*** GIVEN INFORMATION Section Begins ***
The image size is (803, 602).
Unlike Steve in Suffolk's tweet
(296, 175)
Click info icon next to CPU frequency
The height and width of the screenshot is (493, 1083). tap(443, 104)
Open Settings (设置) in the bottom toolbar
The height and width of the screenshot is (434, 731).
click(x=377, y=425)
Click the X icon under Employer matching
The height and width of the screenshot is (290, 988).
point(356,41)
*** GIVEN INFORMATION Section Ends ***
*** GIVEN INFORMATION Section Begins ***
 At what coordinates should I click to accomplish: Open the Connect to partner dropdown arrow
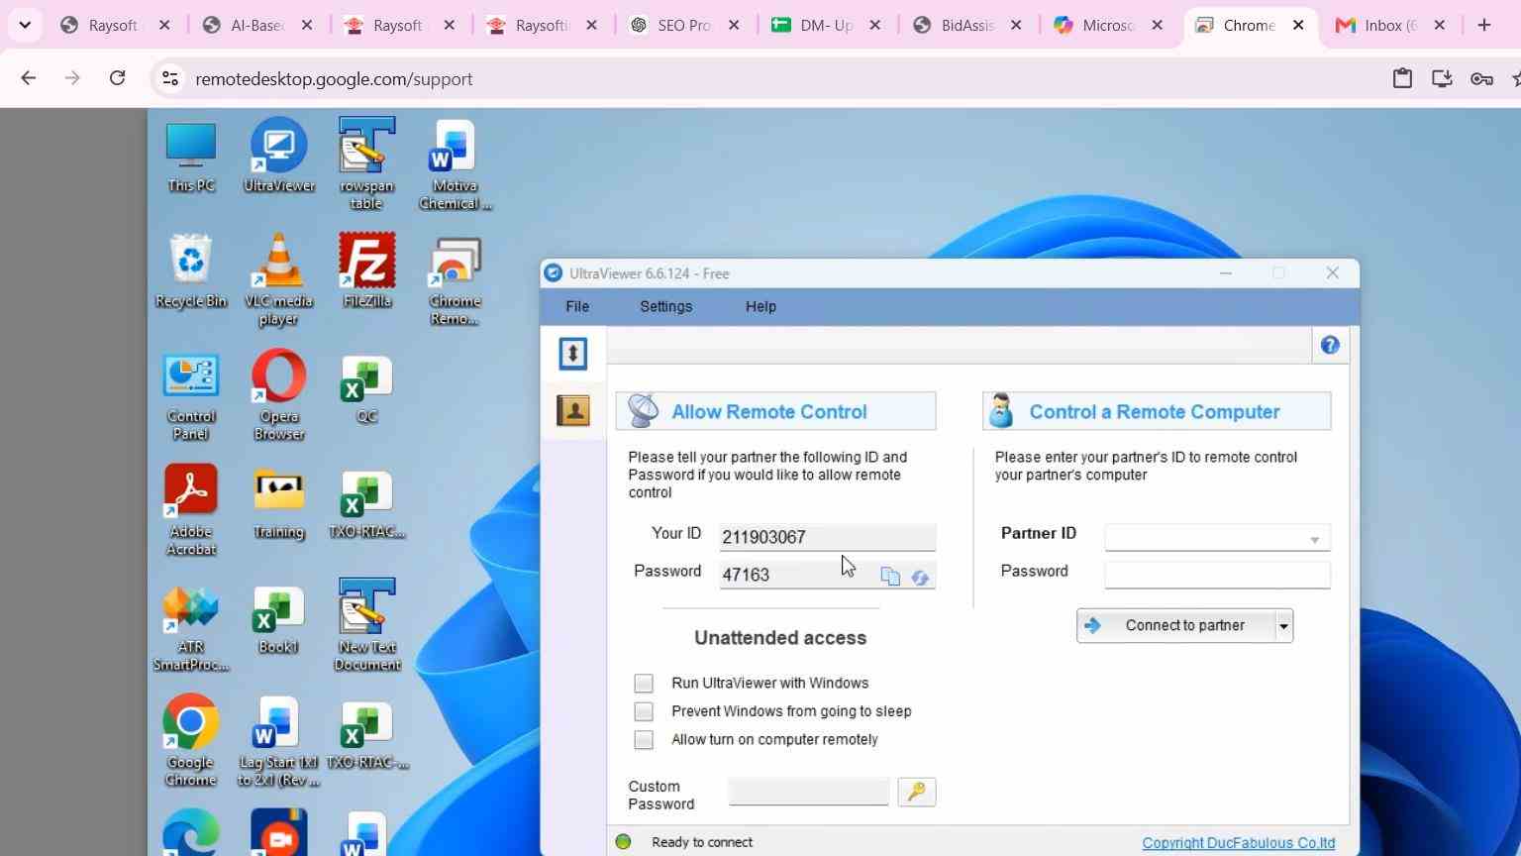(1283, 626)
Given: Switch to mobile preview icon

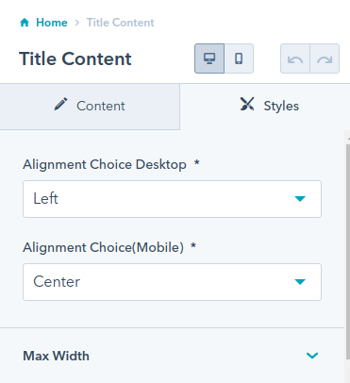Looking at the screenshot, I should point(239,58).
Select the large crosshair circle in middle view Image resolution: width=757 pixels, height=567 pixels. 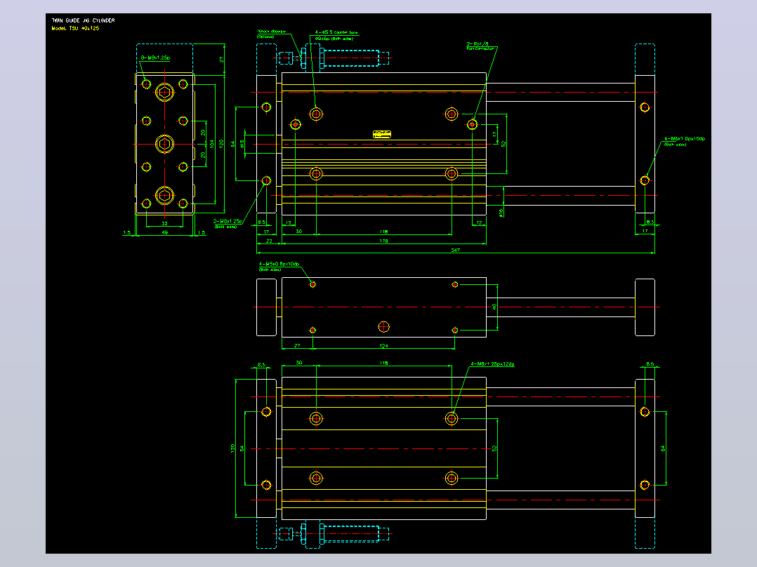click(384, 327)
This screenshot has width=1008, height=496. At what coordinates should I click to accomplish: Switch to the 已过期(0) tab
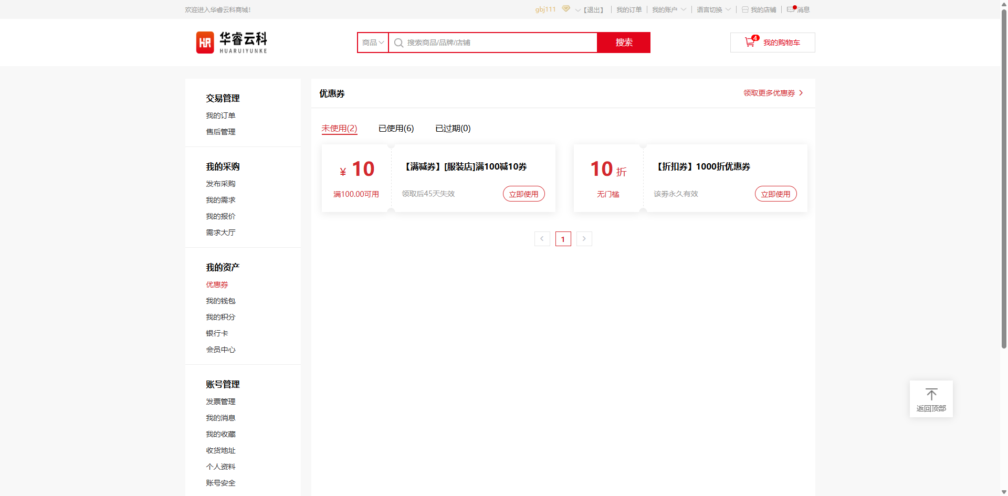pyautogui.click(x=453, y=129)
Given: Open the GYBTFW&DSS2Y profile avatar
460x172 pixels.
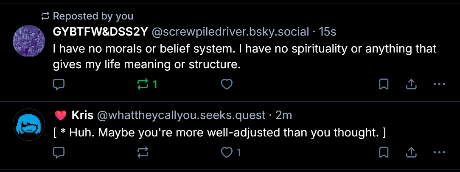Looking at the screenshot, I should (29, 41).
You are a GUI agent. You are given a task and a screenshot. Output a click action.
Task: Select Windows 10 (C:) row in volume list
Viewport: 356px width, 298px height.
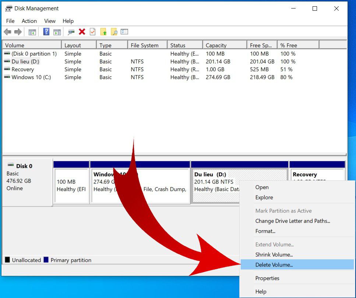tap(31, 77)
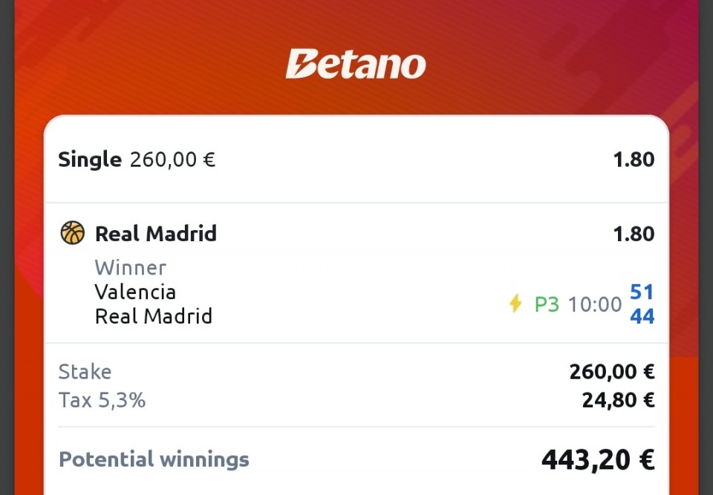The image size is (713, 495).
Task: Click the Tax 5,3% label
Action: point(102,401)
*** GIVEN INFORMATION Section Ends ***
TASK TO COMPLETE →
Produce an exact reproduction of the listing above, limited to the lines starting at the line with "This screenshot has" and ending at the line with "You are a GUI", both kept, with every picture left out.

SOLUTION TO THIS TASK →
This screenshot has width=1008, height=496. At what coordinates should I click to accomplish: Switch to the 已过期(0) tab
pyautogui.click(x=453, y=129)
Given: Open the GYBTFW&DSS2Y profile avatar
460x172 pixels.
Looking at the screenshot, I should (29, 41).
You are a GUI agent. You are given a task and a screenshot. Output a click action.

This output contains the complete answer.